Sixth, uncertainty estimates in quantity, and its first and second time derivatives are obtained by bootstrapping the full set of individual predictions in the third step above. Each bootstrap of the (here) 200 bootstrap samples results in 100,000 time series predictions, one for a tree in the forest. (Because bootstrapping entails sampling with replacement the same series might be elected multiple times.) The value of the $k^{\text{th}}$ time point in the resulting series is the mean of all 100,000 $k^{\text{th}}$ points in the bootstrap sample. fda.usc splines are used to obtain smooth quantities, and first and second time derivatives from each of the bootstrap samples. To obtain prediction intervals for each of the time points in the series, the built-in R $\text{lm}$ and $\text{predict.lm}$ functions are used to produce them, using the 200 estimates at each time point.

Seventh, results are compiled and plotted.

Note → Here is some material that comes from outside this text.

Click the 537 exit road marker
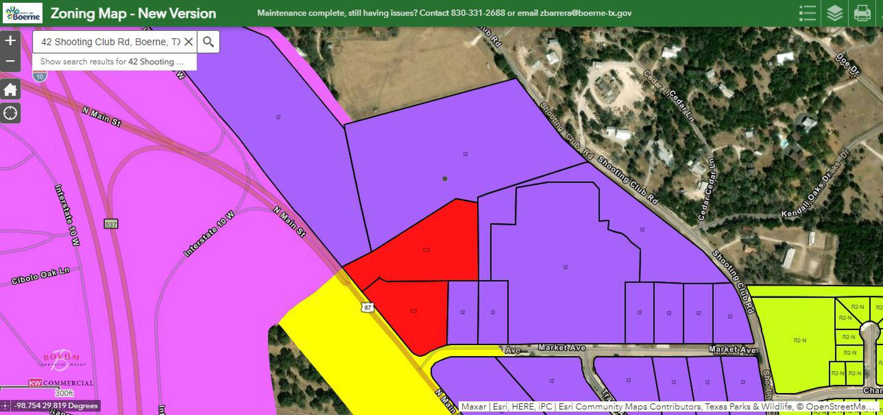Screen dimensions: 883x415 tap(111, 224)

#####  The number of variables to possibly split at each node was $\lceil \sqrt{m}\,\rceil$, where $m$ is the number of predictor variables. Initially that was 108 predictors, including 51 lagged responses, 1-51, 53 moving averages, for training windows of sizes 2 to 54, and the median value for the entire series. So, initially, $\lceil \sqrt{m}\,\rceil = 11$. After variable selection, with normalized variable importance scores having to be greater than 0.005, there was 31 variables used for regression. These included 7 lagged responses and 24 moving averages. Lags 1, 2, 3, and 33-38 were considered important by this criterion. The moving average windows of lengths 2-11, and 38-48 were considered important. This means for the regression, $\lceil \sqrt{m}\,\rceil = 6$.The minimum node size specified was 5. The “extra trees” splitting rule was used for both variable selection and regression. Up to 10 random trees per predictor were considered. The depth of trees was unbounded. Inbag errors were kept. 100,000 trees were generated for each forest. ###### (To see larger image, click on figure. It will open in a new window.)

The uncertainties about the predicted trace are difficult to see because they are small. Recall these are prediction errors. To give an idea, the next figure shows a portion of the same with a lens distortion applied: ###### (To see larger image, click on figure. It will open in a new window.)

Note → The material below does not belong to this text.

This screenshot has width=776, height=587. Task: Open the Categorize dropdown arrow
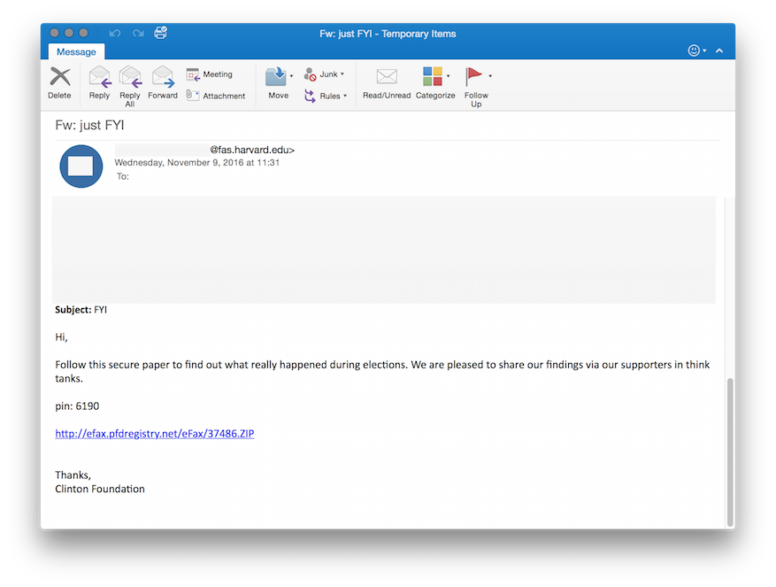point(449,76)
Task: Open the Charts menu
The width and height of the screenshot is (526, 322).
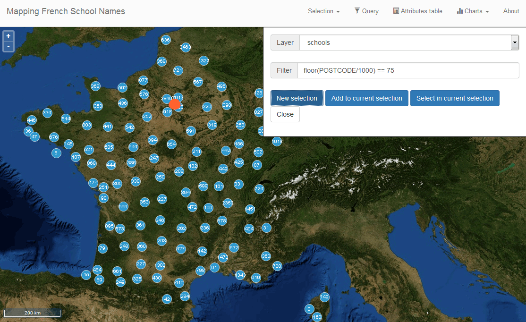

Estimates of first and second time derivatives show similarly small prediction error clouds. Note how the first and second derivatives line up with changes in the number of Air Passengers over time in the figure below. ###### (To see larger image, click on figure. It will open in a new window.)

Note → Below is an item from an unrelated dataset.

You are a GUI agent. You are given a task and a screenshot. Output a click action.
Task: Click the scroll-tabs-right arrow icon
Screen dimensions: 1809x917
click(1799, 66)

The following shows a close-up of the same for a limited interval. ###### (To see larger image, click on figure. It will open in a new window.)

In short, I conclude this technique to be a highly successful approach to estimating derivatives from random forests, even if it is limited to analyzing given series, and not forecasts.

I have changed my mind regarding that last paragraph. The perspective inherent in the regression forest approach above is atypical for many applications of random forests or, for that matter, statistical learning methods. There’s less emphasis upon prediction as a goal, and more on simply characterizing a given dataset. Accordingly, performance of a forest out-of-sample is less important than fidelity to a series of responses in sample. In this respect, random forests are being used very much like spline interpolators and, so, serve as the basis for calculating other numerical aspects of them, such as derivatives.

Also notable is the idea of bootstrapping the forest in order to get a sense of the internal variability in the model. After all, growing the forest from a given dataset does not produce a unique forest. Successive generations of the random forest will differ. Bootstrapping the forest gives some idea how it may have turned out a second time.

This consideration leads to a couple of other questions appropriate for investigation:

1. What is the equivalence class of forests look like which all reproduce a given series with less than some specified mean-squared-error?
2. Given such a class, what is the set of series which are classified by members of the class as being close enough to the original series that the forests will reproduce them with less than some specified mean-squared-error, perhaps the same as the m.s.e. associated with the class, or perhaps larger?